A “progressive” reloading press is a stellar invention. Originally conceived for use in commercial loading, the consumer segment latched onto them for the simple reason that those who consume mass quantities of ammo needed to take some of the time and tedium away from the necessary process of handloading. They were no doubt popularized with a lot of help from those involved in the (then) new sport of practical pistol shooting.

Clearly, if you think 1000 rounds is a reasonable expenditure in a day, you’ll probably be loading for your handgun on a progressive. However! They work for rifles too.

A question most have, or have had, is whether rifle ammo loaded on a progressive will shoot as well as that loaded up on a single-stage. If you have had that question, this article will help you answer “yes.” Some concerns using progressives revolve around overcoming some of the lack of control we can have using single-stage, stand-alone tools.

Hornady progressive press
Progressive presses are not just for straight-wall pistol cases. High-quality ammo can be produced on a progressive. Just need the right tooling and the right approaches. A “big” progressive, like this Hornady, can handle virtually any cartridge. I like Hornady, by the way, because of the tooling option flexibility.

The name “progressive” comes from the machine’s rotating shell plate that progressively moves a cartridge case from one step in the process to the next, from start to finish. Each pull of the press handle advances one case, another is added, and so on. A loaded round emerges at the end of the ride. Along the way each routine step in the reloading process gets done: decapping, sizing, priming, propellant dispensing, bullet seating. There are varying levels of automation, corresponding with varying levels of complexity, corresponding with varying levels of cost. Some require more or less user-supplied input (manual shell plate indexing, and so on) while others are near about hands-free, with case and bullet feeders and the like.
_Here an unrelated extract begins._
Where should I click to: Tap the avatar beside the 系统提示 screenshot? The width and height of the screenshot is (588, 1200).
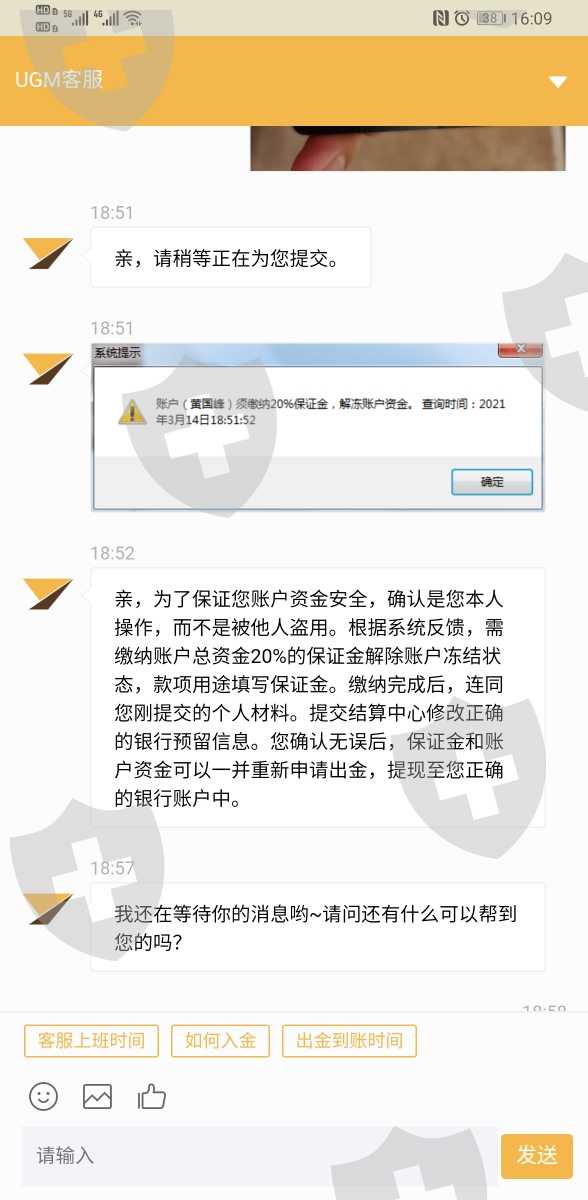pos(50,368)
It’s a bench-mounted ammo assembly line.

As started on, each essential op is supplied by a toolhead that has four or more tool stations to correspond with the openings on the shell plate.

Most progressives I’ve seen arrive complete and ready to set up: all you need, all it needs. Take a look at what they’ve given you.

Get “good” dies. Most progressives will accept any 7/8-14 threaded die. Feel free, and encouraged, to use the “better” sizing and seating dies, just as you might for a single-stage press.

Hornady AP press
This’ll getcha done in a hurry! Hornady AP (“ammo plant”) with auto bullet and case feeding.

If it’s possible, upgrade the powder meter. This can often be done using a “conversion kit” if the press isn’t already outfitted with linkage that will cycle another powder meter operating handle. A good propellant dispenser always makes a difference!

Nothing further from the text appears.